| TASK BRIEF |
Among the lines below, list those containing the string "icon".

| INPUT DATA |
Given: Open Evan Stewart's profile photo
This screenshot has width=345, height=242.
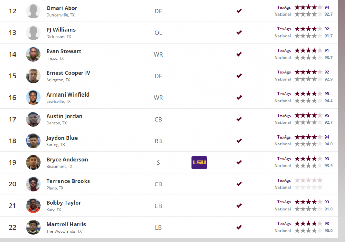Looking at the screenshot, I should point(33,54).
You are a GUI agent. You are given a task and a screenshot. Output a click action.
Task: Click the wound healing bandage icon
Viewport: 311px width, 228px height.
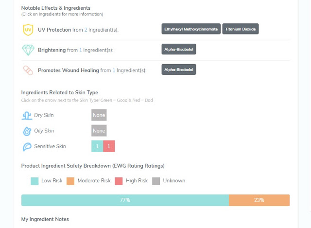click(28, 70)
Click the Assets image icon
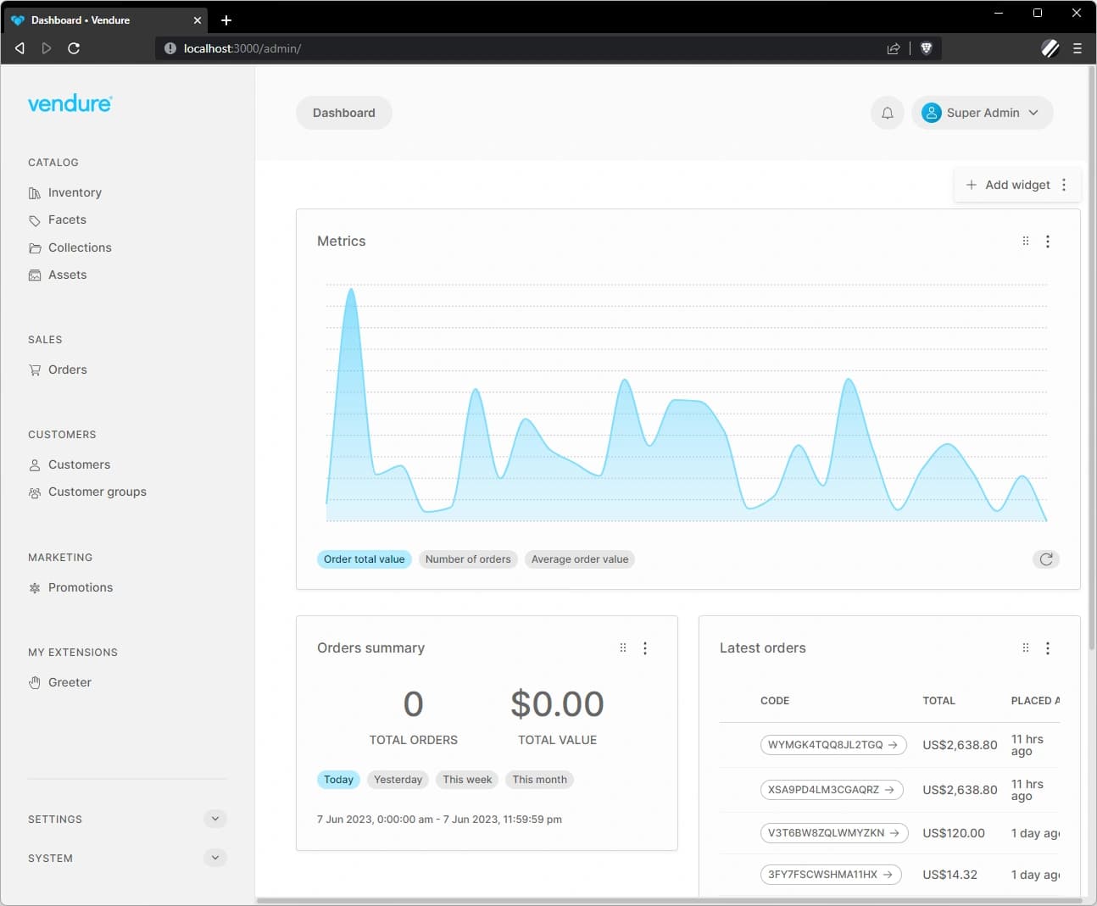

| TASK SOLUTION |
Task: Click the wound healing bandage icon
Click the Assets image icon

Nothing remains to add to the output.